Explosions in the Sky:
Those Who Tell the Truth Shall Die, Those Who Tell the Truth Shall Live Forever
Rating:
Explosions in the Sky have elucidated these prevalent truths for me through their epic instrumental lamentations. Though the band are hardly the first iconoclasts of the revered "verse-chorus-verse" formula, theirs is a music of possibility like few others have dared to make. On their debut album, How Strange, Innocence, they brandished a sort of restraint that often teased listeners with visions of the group's capability were they only to let loose. The bandname implies scorching collages of noise, yet most of their crescendos end in plucked strings and comforting, ambient gauze.
On their sophomore effort, the contradictorily titled Those Who Tell the Truth Shall Die, Those Who Tell the Truth Shall Live Forever, the group has recanted on their more unexcitable tendencies, opting to infuse their work with a formerly unseen rawness and intensity. And even if it's not a didactic analysis of what constitutes "music" (such as the Olivia Tremor Control's Black Foliage), it certainly makes for a revelatory listen.
"Greet Death" opens the album innocuously enough with inaudible strumming that surfaces just long enough to be devastated by seething drums and scathing, distorted guitars. Such previously foreign abrasiveness is an immediate indicator that Explosions have rewritten their aesthetic principles while leaving their ability to wield a stark melody virtually unimpaired. As the dust clears and the sonic damage is assessed, the remaining feedback segues into a sober slide guitar, denoting a major transition in the song's emotional appeal. The track ends as a burgeoning riff of apocalyptic proportions is suddenly and unexpectedly smeared across the audio spectrum with digital effects.
These structural inversions are a primary signifier of Those Who Tell the Truth's sound. Arrangements are introduced and then dismantled, as though they're vying with one another for the listener's attention. Mogwai's Young Team is an obvious reference point; both records feature similar instrumentation and soft/loud dynamics. But where Young Team was content to methodically construct its walls of jarring white noise, Those Who Tell the Truth builds more erratically and, upon first listen, illogically.
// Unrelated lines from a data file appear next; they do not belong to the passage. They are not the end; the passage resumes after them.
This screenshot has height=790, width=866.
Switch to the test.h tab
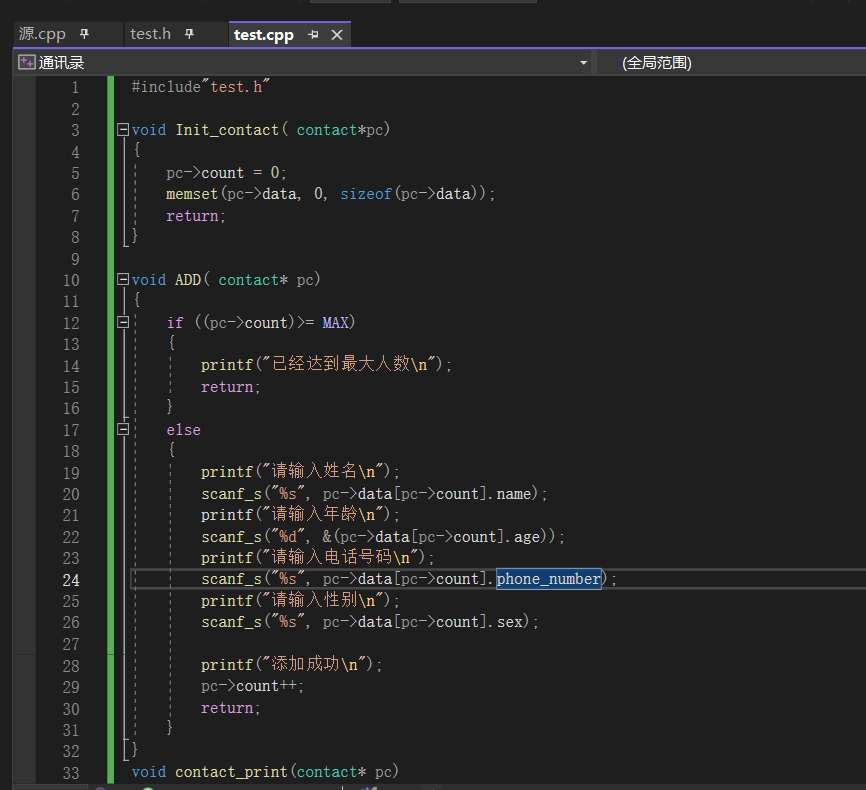pyautogui.click(x=150, y=34)
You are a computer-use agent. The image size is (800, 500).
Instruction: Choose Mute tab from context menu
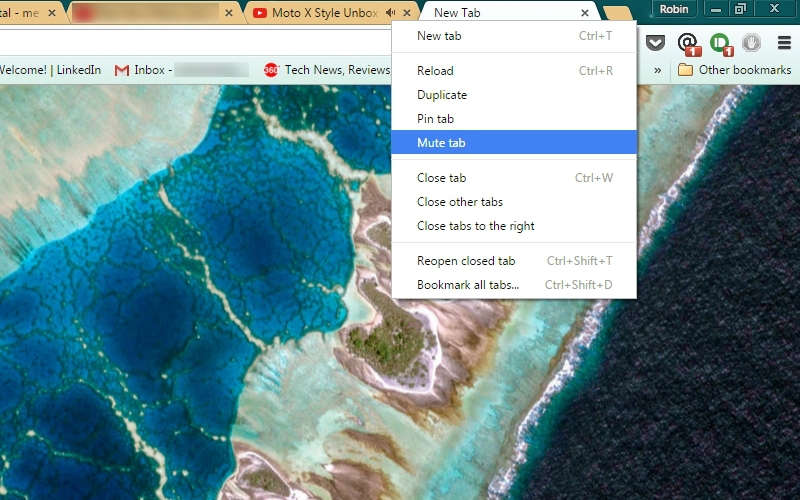coord(441,143)
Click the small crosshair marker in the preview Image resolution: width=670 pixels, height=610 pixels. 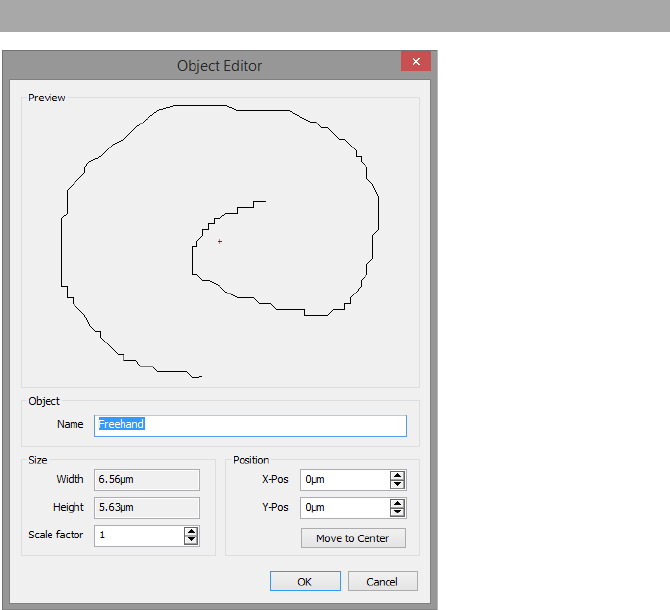(x=219, y=241)
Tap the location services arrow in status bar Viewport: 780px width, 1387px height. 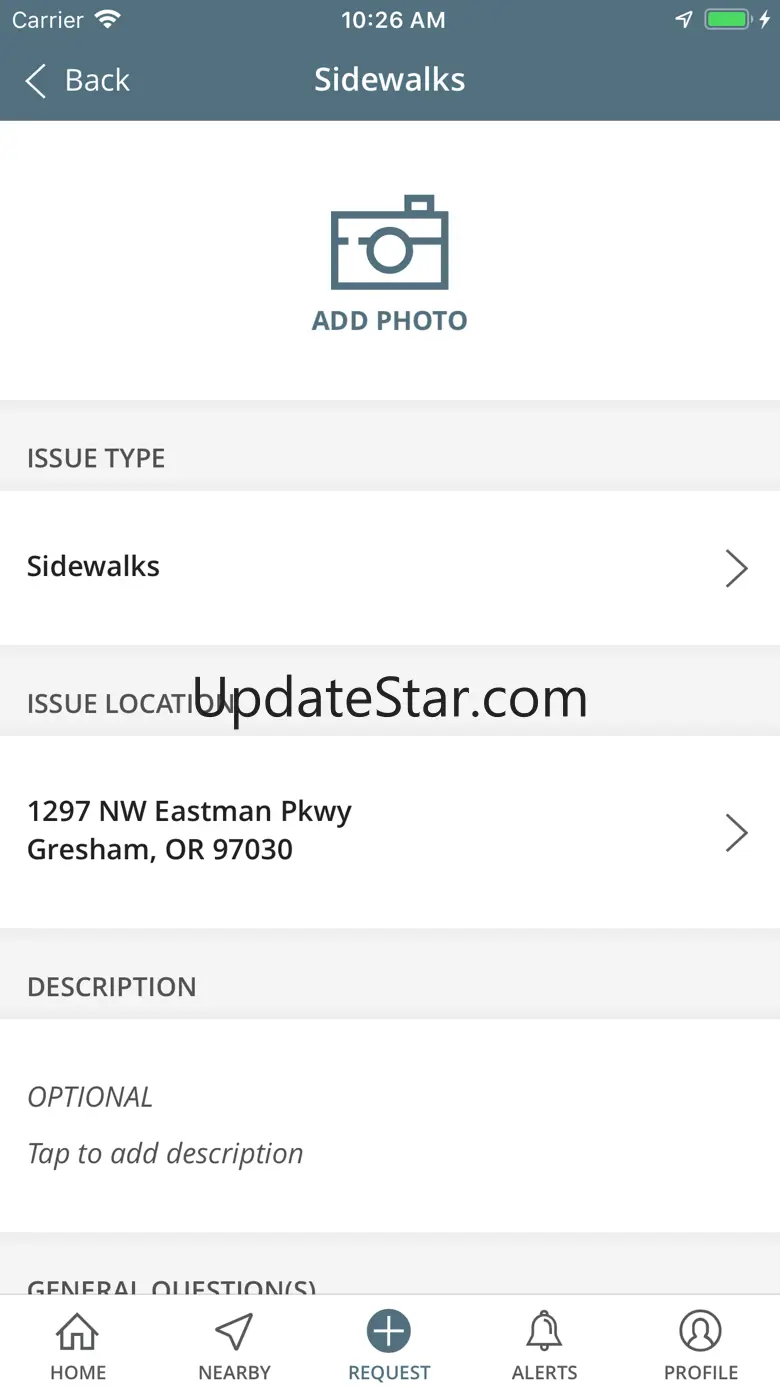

But with every subsequent listen, the internal organization of each song becomes more inviting.
Ambiguity seems to be one of the disc's greater appeals. Depending upon your mood, the album can document good versus evil, existential insignificance versus blissful ignorance, war versus peace, or whatever other contrasting forces best suit your life at the moment. Where so many lyricists fail in exacting the perfect sentiment, Explosions in the Sky have crafted a record comprised solely of ever-changing blanks to be filled in. And though each of these tracks supposedly tells stories, one needs only draw upon their own life to understand the pathos explored. May these songs become a soundtrack to your vanity.